07.届きはしない星なのに
あれから6年。新は20歳になった。シモクの事も聞いた、暗部になっていたこと。あのときの男は、はたけカカシは暗部の先輩忍者であったこと。そして…
「シカマルゥゥゥゥゥアアアアアアアアアア!!!!!!!!!!!」
「朝っぱらからうるせーんだよ!!!シモク!!!」
晴れ晴れとした今日は、シカマルのアカデミー卒業の日だった。父兄として参加したシモクは人目もはばからず号泣。なにに号泣したのかは謎だが、シカマルがそろそろ本気で可哀相になってきたので隣りの馬鹿をひたすら黙らせていた。いくつ歳を経ても性格までは改善されなかったのは痛い。
「ネジの卒業が懐かしい」
日向の白眼はレアだ。探知系の忍はこと任務に置いて重宝される存在。彼の昇格も、先のことではないだろう。なによりネジはこの6年、ひたすら技を磨き、鍛え、驚くほど強くなっていた。新こそ中忍から上忍に昇格し、多忙を極めていたためにネジを見かけることは少なくなっていたのだが…。
「てかシモク、お前任務入らなかったのか?」
暗部に休み少ない。ましてやこんな朝から堂々と人混みに紛れて泣きじゃくるとは…。顔から察するに休みではなかったらしい。確かに、上を見ると伝令を告げる鷹が空をクルクルと旋回していた。恐らく、あの鳥は暗部の者だけがわかる伝令なのだろう。
「新、一生のお願いだ、このカメラとビデオカメラを託す、これでシカマルの
勇姿を収めてもらいたい」
キリッと効果音のつくような。顔はいいくせにこういう…変態チックなこと言いやがる。お前はなんだストーカーか。……兄弟だったな。
「ついでに誰が担当上忍なのかもレクチャーしつつ、同じ班になる子達も探ってください
お願いしますじゃあ俺行ってくるから」
長ったらしい前置きを置いてシモクは印を組むと瞬身で姿を消した。
「…うん、お疲れ」
何が悲しくてシモクのお願いなんぞ聞かなくてはならないのだ。持たされたビデオカメラはそこらへんに丁度良く立っていたアスマさんに渡した。
「なんだこれ」
「ビデオカメラ。それでシカマル撮っといて」
「あぁ、シモクか?」
「また面倒なもの一気に押し付けやがって」
もう任務に馳せているであろうシモクの姿が脳裏に浮かんだからボコボコにしてやった。…この卒業を喜ぶ温かい場所から、いつ死ぬともわからない場所に行くのはさすがに辛いものがある。最初から任務にでなければならないシモクもそれをわかって卒業式に参加したのなら本当にシカマルが大好きらしい。身体だけでかくなり、暗部と平行して生きてるその心はかなりズタボロだろうに。
「おうネジ!」
変わらずクールな顔してるネジ。発言もクール、態度もクール。いつかドライアイスになると思う。いや、もうドライに染まりきっている。
「で、どうだ?班には慣れた?」
「……………煩わしく、暑苦しい奴と一緒だが、まぁそこそこ。」
「?」
暑苦しい奴、とは…ロック・リーという少年とマイト・ガイという担当上忍だという。嗚呼。うん。

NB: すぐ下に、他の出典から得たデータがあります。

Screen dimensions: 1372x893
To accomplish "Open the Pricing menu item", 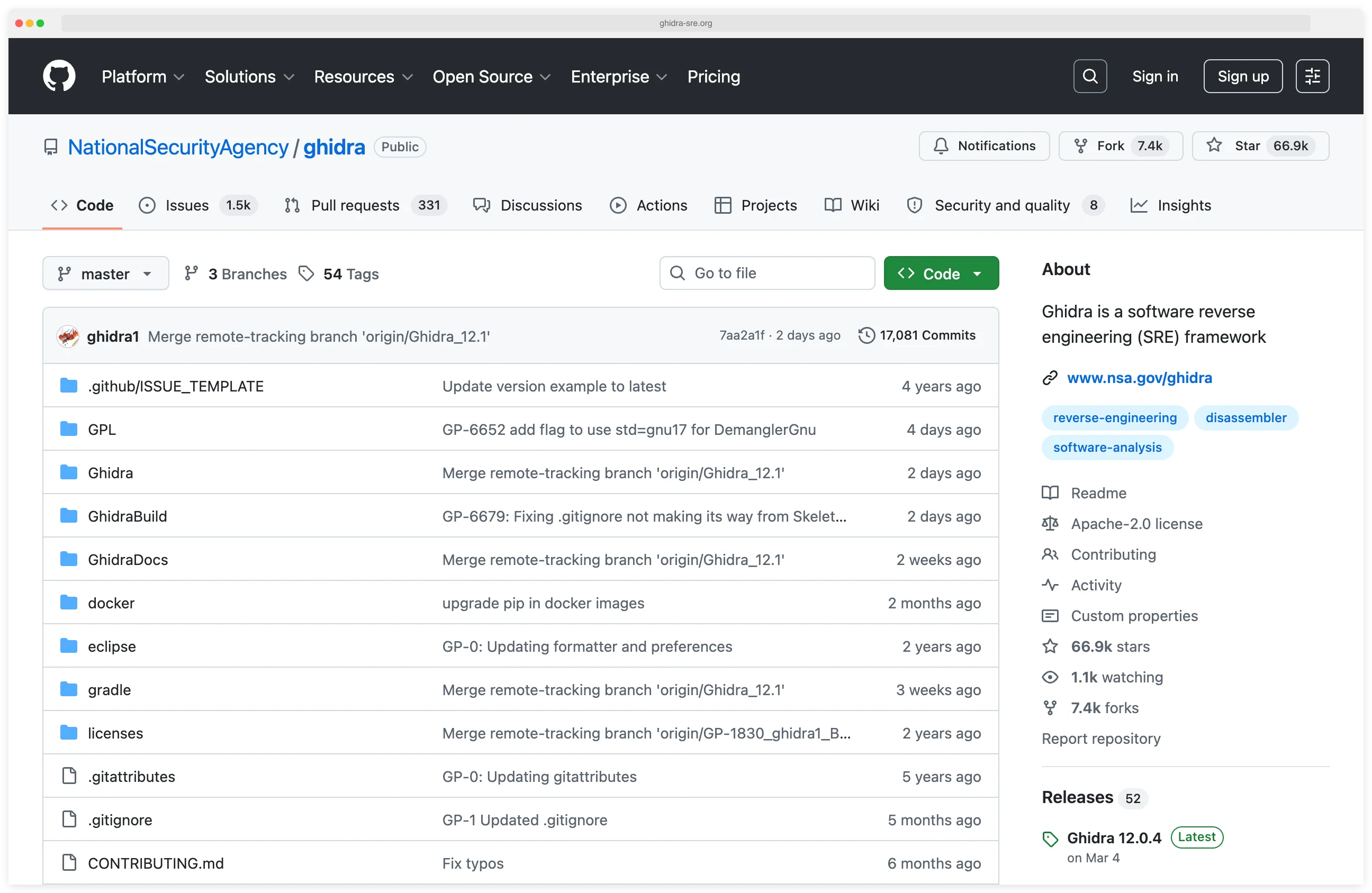I will coord(713,76).
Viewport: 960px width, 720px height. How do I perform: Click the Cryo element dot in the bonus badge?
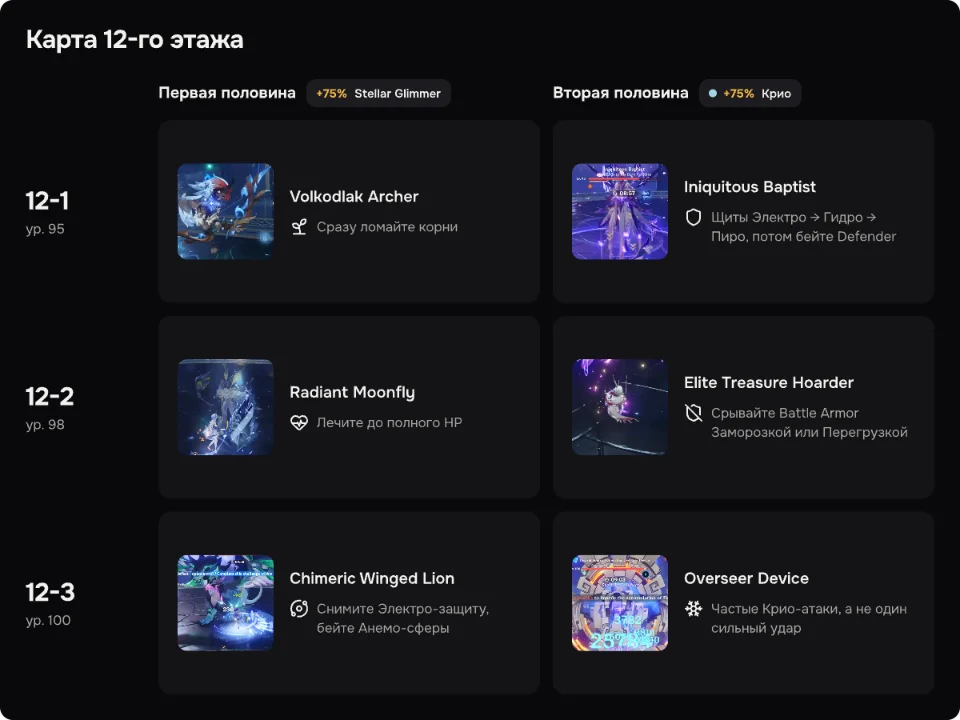pyautogui.click(x=713, y=94)
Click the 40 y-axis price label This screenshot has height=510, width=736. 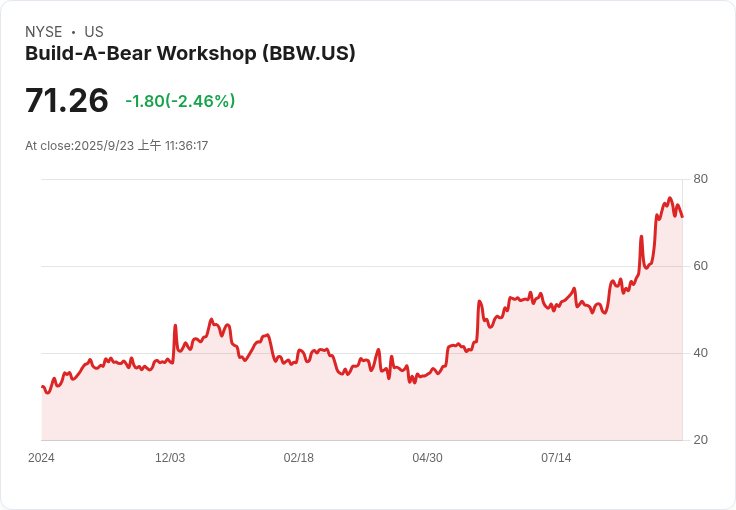[700, 353]

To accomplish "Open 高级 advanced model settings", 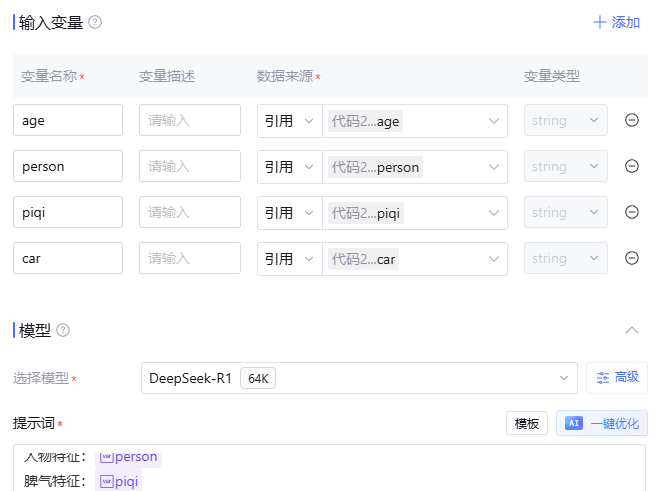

新もガイさんには色々焚きつけられることがあるが…確かにあの人は暑苦しかった。その弟子だというリーという少年も、さぞかし暑苦しいことだろう。クールドライなネジには少し、いやかなり苦手なタイプだ。そしてテンテンという少女合わせて第三班。周りより一期上のメンバーだし、ガイもネジもリーという子もテンテンという少女も前に資料で見た時には全員が体術に秀でた接近型のチーム編成だ。なるほど、それでガイさんというわけか。体術でならガイさんは忍の中でもツートップである。
「仲良くなー、この先中忍試験もこのメンバーで挑むんだからな」
「わかっている」
昨年、ガイさんはネジ達を中忍試験に出さなかったらしい。なにかを思ってのことなんだと思う。一匹狼タイプのネジ。"日向家始まって以来の天才"そう呼ばれている。昔。新にとっては親戚、ネジにとっては父であるヒザンさんが嫡子のヒナタ様が誘拐された際に宗家のヒアシさんの身代わりに殺されたことから宗家をことごとく恨んでいる。才がありながらも分家に生まれたという運命。自分より遥かに劣るヒナタにも露骨に態度を豹変させるのだ。"人生は変えようもない運命に支配されている"そう言いたげな顔で。
「ネジ、俺もお前も変われると思うよ」
「?」
「俺は…そうだな、白眼は確かに受け継がれた。ただネジよりも力はないし、柔拳さえもお前に劣る。それは俺が宗家よりも分家崩れだからだ」
従弟関係である天才、ネジに劣るなら、まぁ仕方ないといわれるのだが、自分はそうは思わない。新もある意味この生きてきた中で確かに運命は変えようもないのだとそう思っていた。
「宗家を見つめてたネジだけど、俺なんて分家を見つめてたんだぜ?わかるか?分家の誰よりも劣ってたんだよ俺は。」
天賦の才を受け継いだネジを恨んでるわけではない。ただ、嫉妬していないといえば嘘になる。
「でもさ、こんなこと思ってた俺でも変われたんだよ」
もう一人の、落ちこぼれによって。
「奈良シモク。あいつすんげぇ落ちこぼれでさ、頭は…たぶん悪くはなかったけど
要領の悪さといったらなかったな」
ネジは朝、新の隣でひたすら号泣して叫んでいた背の高い青年を思い出した。たぶんあの人だろう。
「俺よりも落ちこぼれなのに、笑顔でさ、なんか…考えるのも馬鹿らしくなったんだ」
あいつの馬鹿さに、毒気を抜かれた。
「俺が変われたように、ネジ。お前もきっと自分自身の呪縛から解放される日がきっと
来ると思うんだ」
「……オレは…」
ネジはそう言うと固く口を閉ざした。初めて聞いたのだ。新の本心が染みた言葉を。分家の誰よりも劣っていた。そんなこと思ってもみなかった。いつも自分の斜め前を行くその後ろ姿を自分は追いかけているつもりだった。なのに、目の前の新はそんな疎外感をずっと抱えていたというのだ。なにを、言えばいいのだろう。
「……よし、飯食いに家帰っぞネジ!!今夜は俺も作ってやるよ! なーに作ろうかーなー」
言いながら帰路を進む。その背中を見つめてネジもまた一歩一歩進み出す。そんな小さな気配を背中に感じて。